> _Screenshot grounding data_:
======
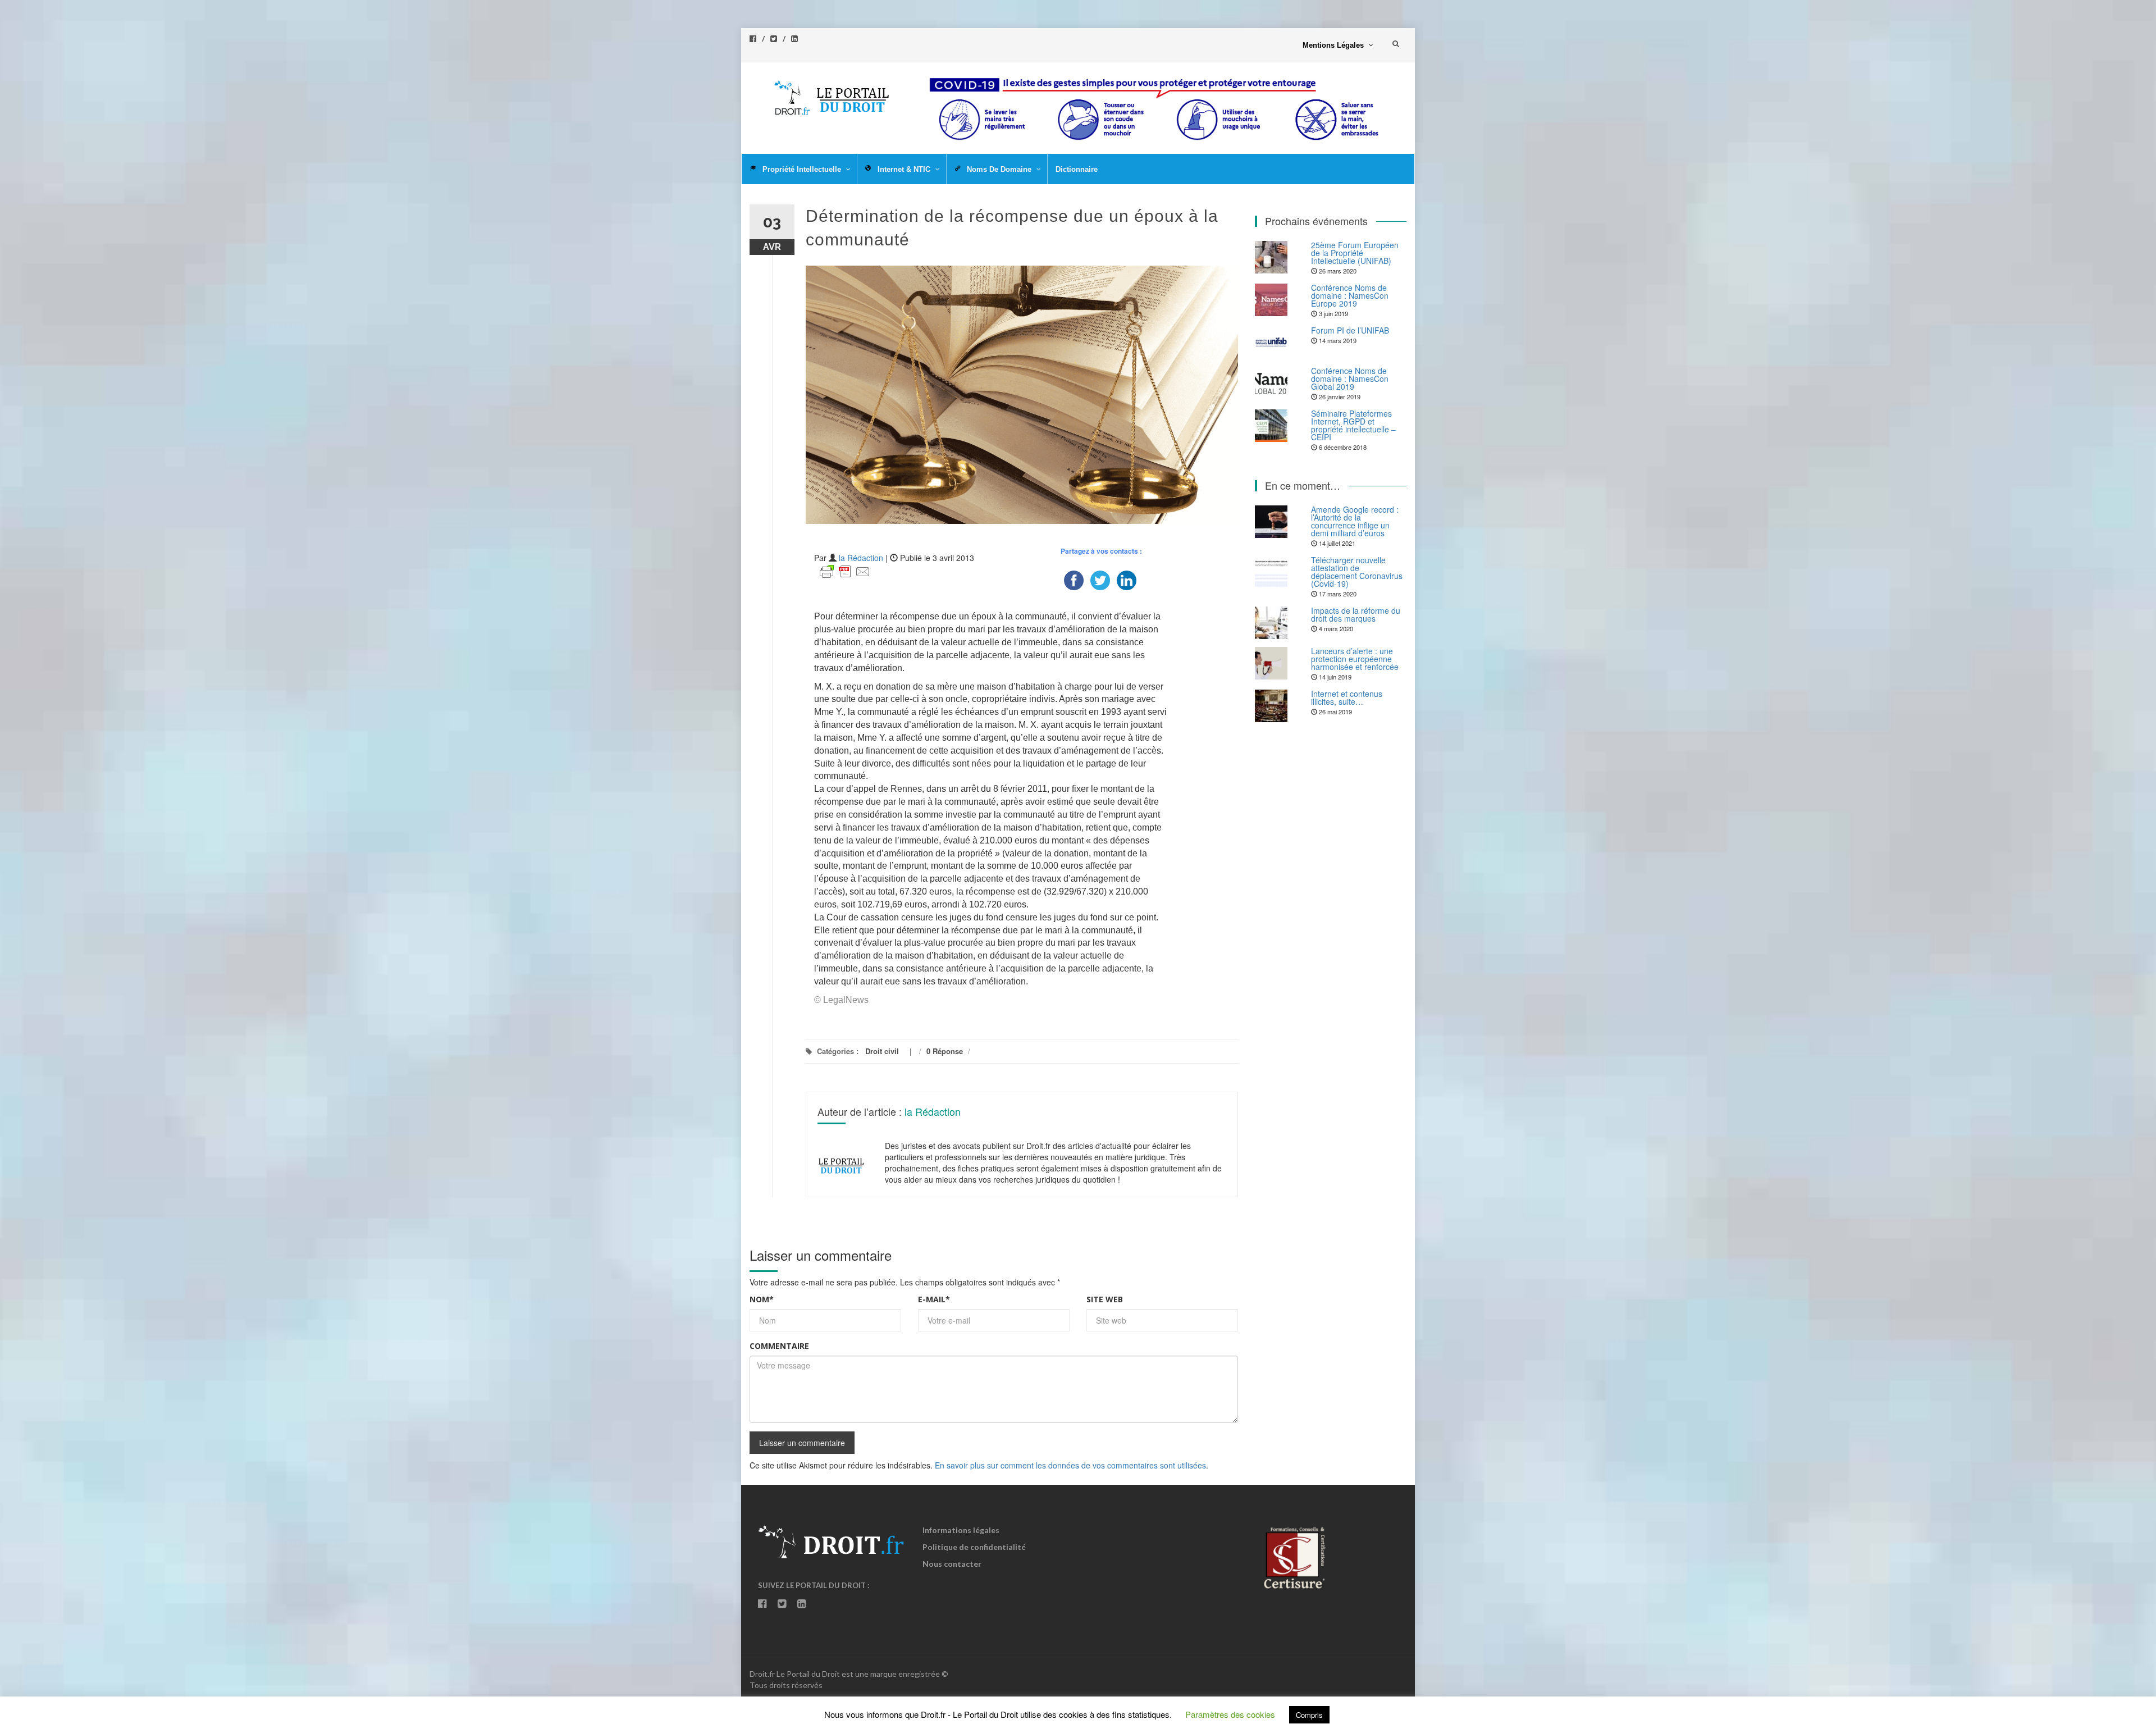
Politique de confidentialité (974, 1547)
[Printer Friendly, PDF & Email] (845, 570)
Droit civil (882, 1051)
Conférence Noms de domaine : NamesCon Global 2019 (1349, 378)
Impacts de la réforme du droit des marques (1355, 614)
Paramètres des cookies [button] (1230, 1714)
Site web (1104, 1299)
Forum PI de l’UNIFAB (1350, 330)
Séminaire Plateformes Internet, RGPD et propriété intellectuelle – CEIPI (1353, 425)
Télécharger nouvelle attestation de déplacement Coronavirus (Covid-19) (1357, 571)
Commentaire (779, 1345)
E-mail (934, 1299)
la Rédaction (861, 557)
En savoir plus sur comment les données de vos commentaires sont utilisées (1070, 1465)
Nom (762, 1299)
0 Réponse (944, 1051)
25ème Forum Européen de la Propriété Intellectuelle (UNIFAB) (1355, 252)
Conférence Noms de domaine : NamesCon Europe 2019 (1349, 295)
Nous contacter (951, 1563)
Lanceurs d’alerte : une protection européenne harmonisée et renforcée (1355, 658)
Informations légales (960, 1530)
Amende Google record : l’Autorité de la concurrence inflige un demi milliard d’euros (1355, 521)
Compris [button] (1309, 1714)
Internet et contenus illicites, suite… (1346, 697)
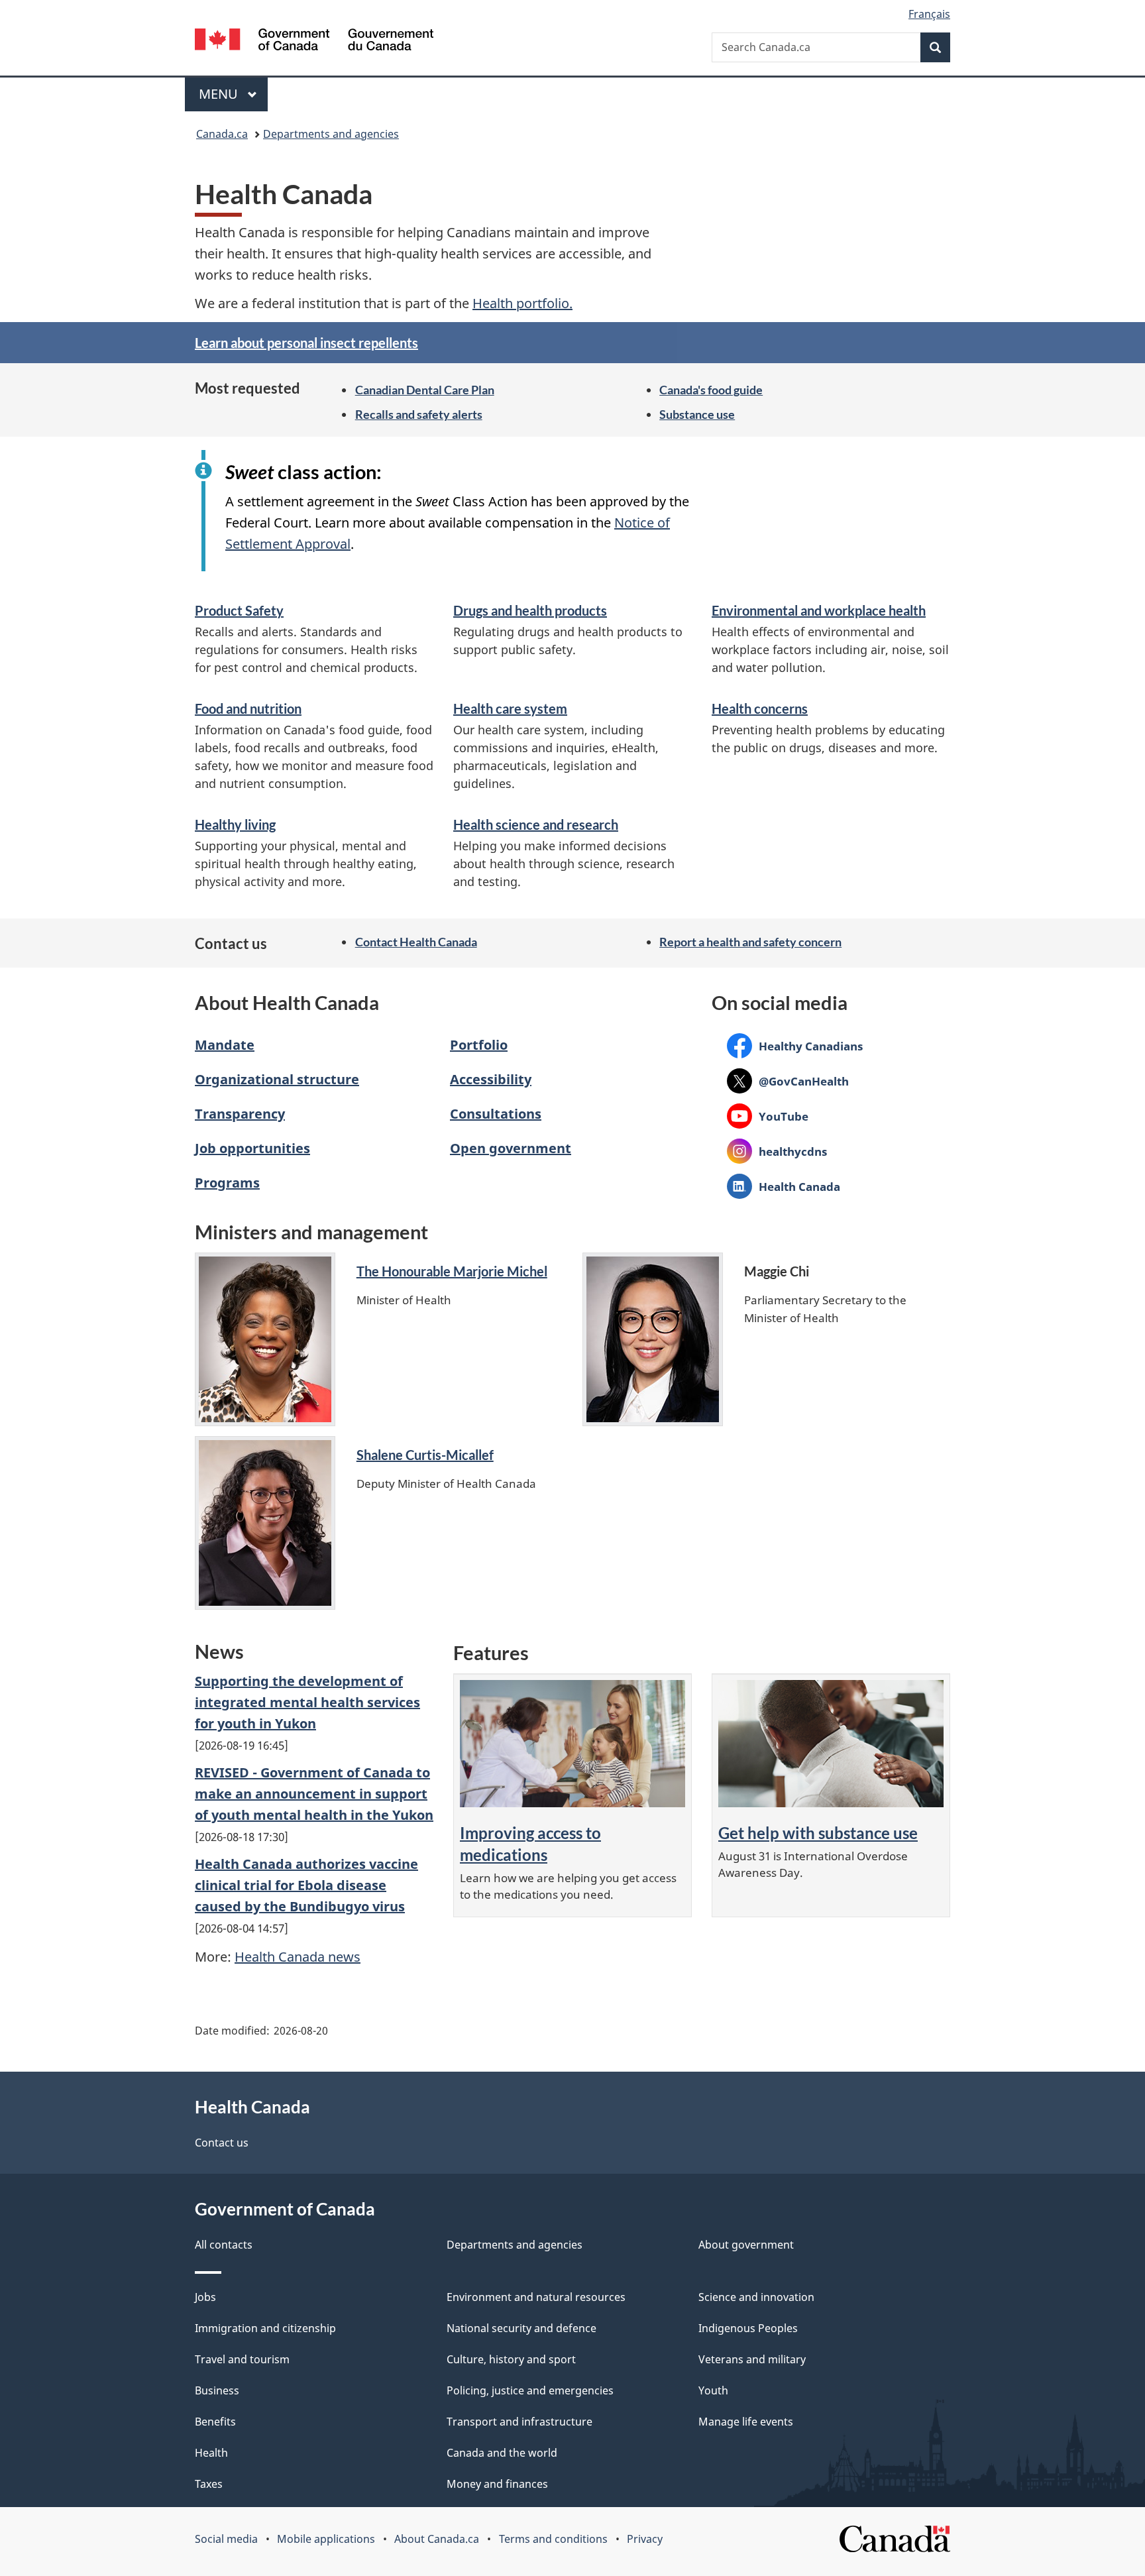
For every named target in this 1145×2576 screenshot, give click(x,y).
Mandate (224, 1045)
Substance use (697, 414)
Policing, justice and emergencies (530, 2390)
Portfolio (479, 1045)
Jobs (205, 2297)
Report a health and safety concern (750, 941)
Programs (227, 1183)
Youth (713, 2390)
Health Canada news (297, 1957)
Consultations (495, 1114)
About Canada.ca (436, 2539)
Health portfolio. (522, 303)
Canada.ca (222, 134)
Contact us (221, 2142)
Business (217, 2390)
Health (211, 2452)
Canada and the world (502, 2452)
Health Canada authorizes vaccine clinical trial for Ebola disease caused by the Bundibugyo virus (306, 1885)
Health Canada (783, 1186)
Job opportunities (252, 1148)
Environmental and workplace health (819, 610)
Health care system (510, 708)
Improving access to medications (530, 1843)
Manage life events (745, 2421)
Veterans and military (752, 2359)
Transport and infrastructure (519, 2421)
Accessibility (490, 1079)
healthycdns (777, 1151)
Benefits (215, 2421)
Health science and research (535, 824)
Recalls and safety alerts (418, 414)
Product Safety (239, 610)
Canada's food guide (711, 389)
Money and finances (497, 2484)
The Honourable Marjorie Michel (451, 1271)
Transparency (240, 1114)
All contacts (223, 2244)
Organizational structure (277, 1079)
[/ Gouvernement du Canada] (314, 41)
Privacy (645, 2539)
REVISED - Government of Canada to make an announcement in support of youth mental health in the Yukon (314, 1794)
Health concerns (760, 708)
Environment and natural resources (536, 2297)
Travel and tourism (242, 2359)
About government (746, 2244)
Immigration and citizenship (265, 2328)
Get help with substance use (818, 1832)
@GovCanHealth (788, 1081)
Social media (226, 2539)
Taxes (209, 2484)
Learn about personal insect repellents (306, 343)
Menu (220, 94)
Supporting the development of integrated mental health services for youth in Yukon (307, 1702)
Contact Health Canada (416, 941)
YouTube (767, 1116)
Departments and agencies (331, 134)
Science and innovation (756, 2297)
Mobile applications (326, 2539)
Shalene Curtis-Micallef (425, 1455)
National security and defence (521, 2328)
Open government (510, 1148)
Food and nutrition (248, 708)
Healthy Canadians (795, 1046)
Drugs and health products (530, 610)
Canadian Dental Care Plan (424, 389)
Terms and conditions (553, 2539)
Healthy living (235, 824)
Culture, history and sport (511, 2359)
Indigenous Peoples (748, 2328)
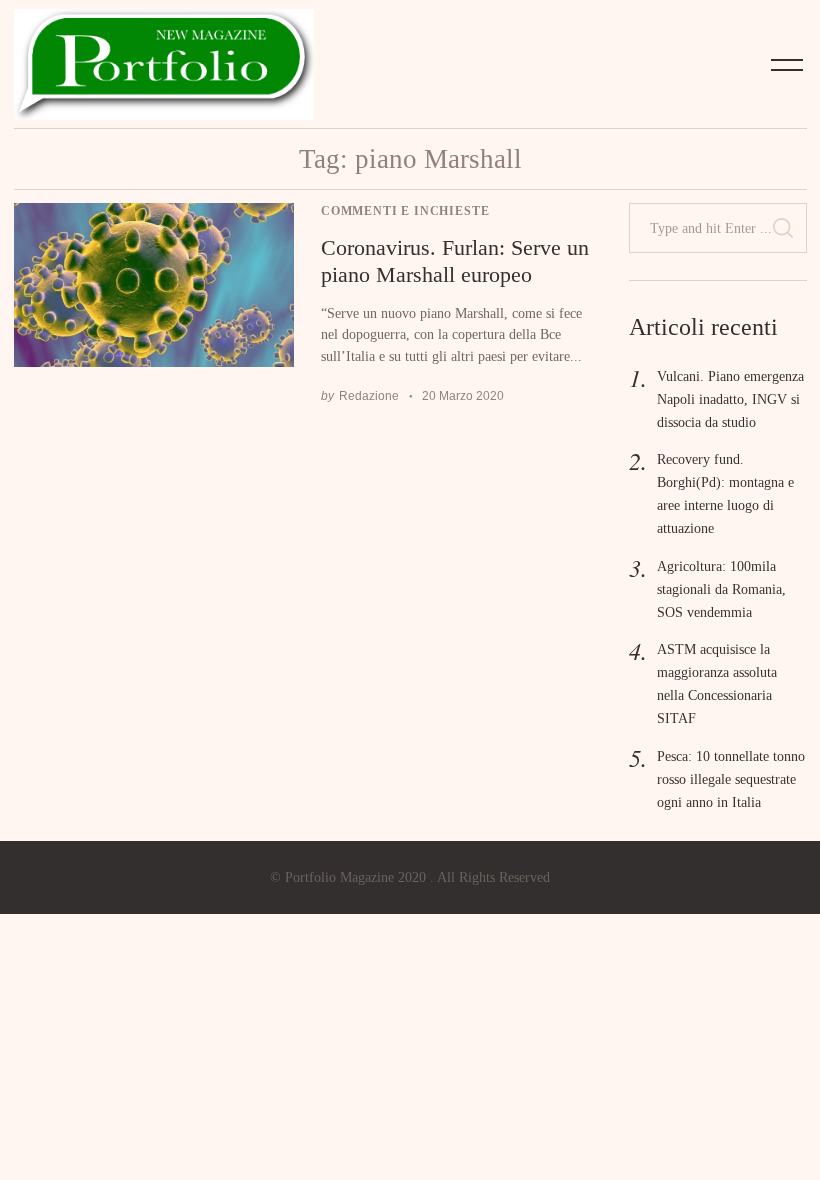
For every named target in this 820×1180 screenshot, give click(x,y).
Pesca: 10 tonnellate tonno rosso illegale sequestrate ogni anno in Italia (731, 779)
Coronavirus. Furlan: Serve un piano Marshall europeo (455, 261)
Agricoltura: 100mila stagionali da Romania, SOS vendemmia (721, 589)
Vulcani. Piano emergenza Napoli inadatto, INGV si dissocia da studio (730, 399)
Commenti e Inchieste (405, 211)
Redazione (369, 395)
======
> _EXERCISE DIRECTIONS_: Report all lines of the data that include the word "Coronavirus".

> _EXERCISE ANSWER_:
Télécharger nouvelle attestation de déplacement Coronavirus (Covid-19) (1357, 571)
Coronavirus. Furlan: Serve un piano Marshall europeo (455, 261)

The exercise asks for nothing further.